● **Exercise brief**
In the records below, find the line with "Instruction: Click Finish" and the line with "is (837, 569).". Print both exactly, along with every line between them, and no other line.
[Provided data]
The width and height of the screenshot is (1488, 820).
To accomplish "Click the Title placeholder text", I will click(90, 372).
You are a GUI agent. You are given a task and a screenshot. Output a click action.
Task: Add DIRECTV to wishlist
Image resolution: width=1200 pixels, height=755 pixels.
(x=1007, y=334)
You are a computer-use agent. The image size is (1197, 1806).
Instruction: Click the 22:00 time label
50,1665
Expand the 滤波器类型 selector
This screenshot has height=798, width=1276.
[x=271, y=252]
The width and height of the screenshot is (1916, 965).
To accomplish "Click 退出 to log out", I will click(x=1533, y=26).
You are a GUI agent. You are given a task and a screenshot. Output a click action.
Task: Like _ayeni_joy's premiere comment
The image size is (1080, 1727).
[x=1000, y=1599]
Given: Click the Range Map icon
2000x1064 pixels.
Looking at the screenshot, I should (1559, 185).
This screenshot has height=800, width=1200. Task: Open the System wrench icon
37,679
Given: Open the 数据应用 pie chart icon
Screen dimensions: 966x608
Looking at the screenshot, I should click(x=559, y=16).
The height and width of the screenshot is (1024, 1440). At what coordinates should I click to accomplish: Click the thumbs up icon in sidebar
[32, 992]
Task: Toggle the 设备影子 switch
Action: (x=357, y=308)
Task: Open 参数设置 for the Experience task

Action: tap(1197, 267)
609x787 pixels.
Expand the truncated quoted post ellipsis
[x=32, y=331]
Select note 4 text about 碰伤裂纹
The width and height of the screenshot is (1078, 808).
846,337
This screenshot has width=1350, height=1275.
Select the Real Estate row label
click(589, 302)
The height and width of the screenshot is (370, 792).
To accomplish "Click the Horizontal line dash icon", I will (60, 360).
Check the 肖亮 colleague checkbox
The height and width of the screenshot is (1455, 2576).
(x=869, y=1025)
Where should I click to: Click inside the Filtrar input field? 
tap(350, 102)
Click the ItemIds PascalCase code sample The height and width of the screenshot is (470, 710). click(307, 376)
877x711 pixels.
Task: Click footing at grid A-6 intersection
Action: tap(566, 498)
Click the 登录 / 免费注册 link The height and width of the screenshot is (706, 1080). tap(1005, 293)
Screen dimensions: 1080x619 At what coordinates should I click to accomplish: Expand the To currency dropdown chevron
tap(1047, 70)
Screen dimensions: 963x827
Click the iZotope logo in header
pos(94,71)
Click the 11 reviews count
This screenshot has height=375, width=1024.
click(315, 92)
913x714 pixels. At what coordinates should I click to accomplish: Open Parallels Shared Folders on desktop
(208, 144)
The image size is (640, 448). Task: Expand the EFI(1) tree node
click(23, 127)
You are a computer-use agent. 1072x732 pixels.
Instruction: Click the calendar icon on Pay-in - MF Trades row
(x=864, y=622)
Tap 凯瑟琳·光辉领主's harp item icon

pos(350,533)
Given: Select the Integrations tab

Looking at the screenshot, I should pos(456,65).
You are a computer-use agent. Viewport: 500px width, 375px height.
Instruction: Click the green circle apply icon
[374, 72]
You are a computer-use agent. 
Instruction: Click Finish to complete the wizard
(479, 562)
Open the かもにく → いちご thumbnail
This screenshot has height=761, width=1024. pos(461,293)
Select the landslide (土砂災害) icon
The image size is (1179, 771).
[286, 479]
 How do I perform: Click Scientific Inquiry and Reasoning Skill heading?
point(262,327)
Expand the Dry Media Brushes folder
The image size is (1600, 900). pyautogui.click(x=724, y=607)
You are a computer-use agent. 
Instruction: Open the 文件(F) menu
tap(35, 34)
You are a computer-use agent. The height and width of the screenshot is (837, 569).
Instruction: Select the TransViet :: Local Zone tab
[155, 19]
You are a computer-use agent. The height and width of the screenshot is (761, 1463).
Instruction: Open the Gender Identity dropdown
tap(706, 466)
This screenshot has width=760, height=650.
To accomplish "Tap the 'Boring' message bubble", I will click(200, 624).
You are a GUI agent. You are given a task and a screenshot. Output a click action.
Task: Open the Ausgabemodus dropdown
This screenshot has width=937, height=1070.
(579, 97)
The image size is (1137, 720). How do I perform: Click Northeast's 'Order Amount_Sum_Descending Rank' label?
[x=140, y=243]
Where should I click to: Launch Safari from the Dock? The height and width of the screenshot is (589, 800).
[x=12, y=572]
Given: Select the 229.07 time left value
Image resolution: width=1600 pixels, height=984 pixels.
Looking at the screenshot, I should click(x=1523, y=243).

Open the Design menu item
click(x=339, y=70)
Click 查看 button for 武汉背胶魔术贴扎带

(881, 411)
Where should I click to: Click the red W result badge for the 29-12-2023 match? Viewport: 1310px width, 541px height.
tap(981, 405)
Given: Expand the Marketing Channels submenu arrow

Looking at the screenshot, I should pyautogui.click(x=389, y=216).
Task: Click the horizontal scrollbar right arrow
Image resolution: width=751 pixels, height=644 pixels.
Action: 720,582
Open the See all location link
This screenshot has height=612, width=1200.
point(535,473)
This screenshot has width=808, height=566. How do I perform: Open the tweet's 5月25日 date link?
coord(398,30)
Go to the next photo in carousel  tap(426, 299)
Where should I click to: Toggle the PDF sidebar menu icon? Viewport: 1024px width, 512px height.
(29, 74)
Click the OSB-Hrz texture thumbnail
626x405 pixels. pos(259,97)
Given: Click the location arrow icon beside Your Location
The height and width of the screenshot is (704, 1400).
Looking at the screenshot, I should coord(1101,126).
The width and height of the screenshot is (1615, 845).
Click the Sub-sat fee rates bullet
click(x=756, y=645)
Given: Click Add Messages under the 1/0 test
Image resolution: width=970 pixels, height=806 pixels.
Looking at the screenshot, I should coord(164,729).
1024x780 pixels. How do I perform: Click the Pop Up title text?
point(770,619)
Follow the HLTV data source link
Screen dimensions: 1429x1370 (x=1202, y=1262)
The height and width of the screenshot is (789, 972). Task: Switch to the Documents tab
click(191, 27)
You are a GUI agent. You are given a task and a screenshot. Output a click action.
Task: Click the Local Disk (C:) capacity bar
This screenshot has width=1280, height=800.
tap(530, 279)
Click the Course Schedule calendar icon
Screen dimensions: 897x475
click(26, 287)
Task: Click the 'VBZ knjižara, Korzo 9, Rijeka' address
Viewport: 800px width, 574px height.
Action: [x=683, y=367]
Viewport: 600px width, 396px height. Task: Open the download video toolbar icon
[/Provided data]
● **Solved exercise**
Instruction: Click Finish to complete the wizard
(479, 562)
Open the かもにく → いちご thumbnail
This screenshot has height=761, width=1024. pos(461,293)
Select the landslide (土砂災害) icon
The image size is (1179, 771).
[286, 479]
 How do I perform: Click Scientific Inquiry and Reasoning Skill heading?
point(262,327)
Expand the Dry Media Brushes folder
The image size is (1600, 900). pyautogui.click(x=724, y=607)
You are a computer-use agent. 
Instruction: Open the 文件(F) menu
tap(35, 34)
You are a computer-use agent. The height and width of the screenshot is (837, 569).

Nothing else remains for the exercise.